Robert is a canny businessman although he chose not to go to college, says his cousin. "I took my O and A levels at the British School and that's as good as a college degree," maintains Robert. Former schoolmates can't see him turning into a corporate shark, though. "He's so innocent and transparently honest," commented one. An average student and not an outstanding sportsman, he was nevertheless very popular at school. "The girls really liked him and he had a lot of friends, but didn't get involved with anyone," recalls a school friend. She watched him grow into "a bit of a Puppy, but a really cool guy with no hang-ups".
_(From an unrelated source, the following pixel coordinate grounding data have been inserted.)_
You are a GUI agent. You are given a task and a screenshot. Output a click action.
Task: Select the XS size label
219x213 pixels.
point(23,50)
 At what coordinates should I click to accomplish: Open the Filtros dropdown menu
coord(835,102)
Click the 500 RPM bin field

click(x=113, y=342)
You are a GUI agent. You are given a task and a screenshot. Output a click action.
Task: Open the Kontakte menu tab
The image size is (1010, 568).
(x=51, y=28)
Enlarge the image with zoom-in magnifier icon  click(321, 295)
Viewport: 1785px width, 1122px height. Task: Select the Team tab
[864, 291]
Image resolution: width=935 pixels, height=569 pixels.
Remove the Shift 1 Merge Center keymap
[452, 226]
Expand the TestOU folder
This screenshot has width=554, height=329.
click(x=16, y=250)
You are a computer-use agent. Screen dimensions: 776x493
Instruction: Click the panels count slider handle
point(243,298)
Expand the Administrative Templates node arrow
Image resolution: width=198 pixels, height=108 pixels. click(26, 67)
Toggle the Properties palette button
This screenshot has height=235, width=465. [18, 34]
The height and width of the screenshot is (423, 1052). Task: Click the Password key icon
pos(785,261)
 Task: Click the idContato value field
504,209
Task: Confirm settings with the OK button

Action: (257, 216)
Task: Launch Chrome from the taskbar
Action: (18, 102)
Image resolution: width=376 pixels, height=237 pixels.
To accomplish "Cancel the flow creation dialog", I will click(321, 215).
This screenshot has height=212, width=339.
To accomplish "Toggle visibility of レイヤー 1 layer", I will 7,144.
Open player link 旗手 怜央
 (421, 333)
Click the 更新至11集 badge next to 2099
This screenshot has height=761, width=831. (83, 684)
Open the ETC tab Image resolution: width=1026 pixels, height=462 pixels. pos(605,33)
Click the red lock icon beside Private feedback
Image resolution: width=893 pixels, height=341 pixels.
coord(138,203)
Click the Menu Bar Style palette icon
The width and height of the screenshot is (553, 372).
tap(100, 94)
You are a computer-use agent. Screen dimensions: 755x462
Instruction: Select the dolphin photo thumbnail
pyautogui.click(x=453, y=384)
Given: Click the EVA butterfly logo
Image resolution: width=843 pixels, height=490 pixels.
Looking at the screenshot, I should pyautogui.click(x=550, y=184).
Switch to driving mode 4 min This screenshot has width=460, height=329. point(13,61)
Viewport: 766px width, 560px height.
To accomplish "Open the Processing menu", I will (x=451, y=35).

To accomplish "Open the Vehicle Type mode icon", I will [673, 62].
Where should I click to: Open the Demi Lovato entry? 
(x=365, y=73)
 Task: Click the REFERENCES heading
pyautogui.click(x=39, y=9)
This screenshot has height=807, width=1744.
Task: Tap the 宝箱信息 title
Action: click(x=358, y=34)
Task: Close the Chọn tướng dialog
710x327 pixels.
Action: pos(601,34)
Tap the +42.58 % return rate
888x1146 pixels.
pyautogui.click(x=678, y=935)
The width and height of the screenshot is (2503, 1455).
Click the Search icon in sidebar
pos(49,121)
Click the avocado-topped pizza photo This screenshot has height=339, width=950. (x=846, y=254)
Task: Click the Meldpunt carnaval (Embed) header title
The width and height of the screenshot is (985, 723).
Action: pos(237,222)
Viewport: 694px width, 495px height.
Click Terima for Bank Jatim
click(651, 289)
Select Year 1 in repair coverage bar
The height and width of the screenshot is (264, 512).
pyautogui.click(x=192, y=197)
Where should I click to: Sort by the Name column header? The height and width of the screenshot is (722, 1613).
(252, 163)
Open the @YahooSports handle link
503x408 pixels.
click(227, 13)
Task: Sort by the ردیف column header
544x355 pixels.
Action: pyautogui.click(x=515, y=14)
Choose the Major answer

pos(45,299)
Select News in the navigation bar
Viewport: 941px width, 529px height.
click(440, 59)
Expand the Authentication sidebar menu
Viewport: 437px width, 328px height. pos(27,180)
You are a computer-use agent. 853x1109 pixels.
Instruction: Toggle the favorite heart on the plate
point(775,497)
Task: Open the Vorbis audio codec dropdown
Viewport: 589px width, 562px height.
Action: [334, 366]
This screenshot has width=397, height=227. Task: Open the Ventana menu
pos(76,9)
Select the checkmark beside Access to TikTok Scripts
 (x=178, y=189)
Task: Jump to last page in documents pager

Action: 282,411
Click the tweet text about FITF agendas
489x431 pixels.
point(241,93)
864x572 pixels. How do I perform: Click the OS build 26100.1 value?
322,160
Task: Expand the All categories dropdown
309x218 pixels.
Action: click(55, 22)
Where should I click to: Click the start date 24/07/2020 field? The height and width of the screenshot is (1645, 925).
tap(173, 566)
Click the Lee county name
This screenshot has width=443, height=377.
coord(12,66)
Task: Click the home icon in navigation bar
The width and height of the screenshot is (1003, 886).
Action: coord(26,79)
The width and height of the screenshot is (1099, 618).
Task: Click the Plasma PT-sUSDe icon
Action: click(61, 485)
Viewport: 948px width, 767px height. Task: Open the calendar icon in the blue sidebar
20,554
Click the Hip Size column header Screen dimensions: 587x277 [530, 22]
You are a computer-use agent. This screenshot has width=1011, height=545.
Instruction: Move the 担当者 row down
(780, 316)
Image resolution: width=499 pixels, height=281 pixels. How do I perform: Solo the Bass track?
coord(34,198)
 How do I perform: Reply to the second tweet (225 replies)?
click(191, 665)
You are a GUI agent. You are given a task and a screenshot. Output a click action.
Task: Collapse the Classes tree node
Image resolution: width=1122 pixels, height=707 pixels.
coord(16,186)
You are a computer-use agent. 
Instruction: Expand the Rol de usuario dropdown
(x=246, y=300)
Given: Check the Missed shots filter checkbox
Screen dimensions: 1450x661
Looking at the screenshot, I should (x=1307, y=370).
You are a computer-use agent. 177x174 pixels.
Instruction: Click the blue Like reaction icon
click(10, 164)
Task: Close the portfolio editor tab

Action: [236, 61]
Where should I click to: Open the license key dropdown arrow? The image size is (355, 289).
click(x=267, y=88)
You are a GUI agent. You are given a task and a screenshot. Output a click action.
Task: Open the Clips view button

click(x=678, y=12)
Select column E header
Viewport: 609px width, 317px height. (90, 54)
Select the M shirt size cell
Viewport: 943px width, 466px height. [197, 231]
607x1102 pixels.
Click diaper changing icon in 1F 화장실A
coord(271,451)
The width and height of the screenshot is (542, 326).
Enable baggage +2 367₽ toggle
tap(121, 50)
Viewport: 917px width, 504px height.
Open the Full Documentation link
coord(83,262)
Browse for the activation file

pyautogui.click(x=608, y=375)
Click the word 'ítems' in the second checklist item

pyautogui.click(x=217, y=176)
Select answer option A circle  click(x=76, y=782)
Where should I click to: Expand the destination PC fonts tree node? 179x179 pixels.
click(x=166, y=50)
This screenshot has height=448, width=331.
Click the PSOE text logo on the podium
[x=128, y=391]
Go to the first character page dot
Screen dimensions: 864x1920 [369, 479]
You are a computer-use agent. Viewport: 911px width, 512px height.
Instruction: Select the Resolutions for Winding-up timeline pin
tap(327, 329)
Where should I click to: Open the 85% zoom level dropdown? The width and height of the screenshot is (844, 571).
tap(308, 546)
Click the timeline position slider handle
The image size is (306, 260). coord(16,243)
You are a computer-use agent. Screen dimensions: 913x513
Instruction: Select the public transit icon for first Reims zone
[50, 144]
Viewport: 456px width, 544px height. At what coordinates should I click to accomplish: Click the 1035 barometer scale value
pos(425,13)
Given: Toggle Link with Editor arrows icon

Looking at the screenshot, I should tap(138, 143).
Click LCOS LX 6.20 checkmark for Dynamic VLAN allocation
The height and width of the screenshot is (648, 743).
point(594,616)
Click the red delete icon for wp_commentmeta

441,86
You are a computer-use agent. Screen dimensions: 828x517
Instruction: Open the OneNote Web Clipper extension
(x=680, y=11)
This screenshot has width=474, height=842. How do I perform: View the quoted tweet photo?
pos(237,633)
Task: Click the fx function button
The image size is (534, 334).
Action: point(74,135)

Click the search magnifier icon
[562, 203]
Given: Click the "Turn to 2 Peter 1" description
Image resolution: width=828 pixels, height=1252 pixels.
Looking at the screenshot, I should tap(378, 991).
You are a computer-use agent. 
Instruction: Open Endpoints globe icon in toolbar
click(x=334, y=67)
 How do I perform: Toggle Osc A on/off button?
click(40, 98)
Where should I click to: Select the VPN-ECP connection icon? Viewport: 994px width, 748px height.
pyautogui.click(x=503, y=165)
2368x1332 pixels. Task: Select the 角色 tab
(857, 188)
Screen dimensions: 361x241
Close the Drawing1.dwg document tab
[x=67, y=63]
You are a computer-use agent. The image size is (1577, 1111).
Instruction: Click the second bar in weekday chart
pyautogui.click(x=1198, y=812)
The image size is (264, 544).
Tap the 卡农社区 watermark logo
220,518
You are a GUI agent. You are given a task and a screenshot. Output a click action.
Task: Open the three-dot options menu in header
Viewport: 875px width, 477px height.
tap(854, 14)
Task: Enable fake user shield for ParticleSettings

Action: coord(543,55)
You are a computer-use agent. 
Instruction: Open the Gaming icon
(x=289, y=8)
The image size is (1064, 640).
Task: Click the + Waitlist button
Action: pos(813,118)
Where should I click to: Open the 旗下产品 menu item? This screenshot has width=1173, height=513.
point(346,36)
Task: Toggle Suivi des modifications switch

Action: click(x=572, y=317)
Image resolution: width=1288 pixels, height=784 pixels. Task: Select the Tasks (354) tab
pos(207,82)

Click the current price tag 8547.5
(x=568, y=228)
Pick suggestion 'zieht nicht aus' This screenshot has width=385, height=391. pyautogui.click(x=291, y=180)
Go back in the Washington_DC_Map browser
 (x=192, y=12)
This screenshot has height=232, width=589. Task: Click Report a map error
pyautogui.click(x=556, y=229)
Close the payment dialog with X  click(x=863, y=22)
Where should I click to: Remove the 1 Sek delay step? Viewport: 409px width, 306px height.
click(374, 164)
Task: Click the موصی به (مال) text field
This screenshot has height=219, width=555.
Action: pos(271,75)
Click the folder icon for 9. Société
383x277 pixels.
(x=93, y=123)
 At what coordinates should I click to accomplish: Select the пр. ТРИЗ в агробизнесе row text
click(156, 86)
Robert was born in Moradabad, where his grandfather, Hukumat Rai Vadhera, settled in 1954 (Priyanka's grandfather was then prime minister). The family ran a sports goods business in Sialkot until Partition, then shifted to Bangalore and subsequently to the brass town. The Vadhera's firm, Mysore Electroplating, did very well until the mid-'80s. By then, the family had acquired considerable property. Robert's father, Rajinder Vadhera, was able to relocate his family to New Friend's Colony in Delhi and send his children to the British School.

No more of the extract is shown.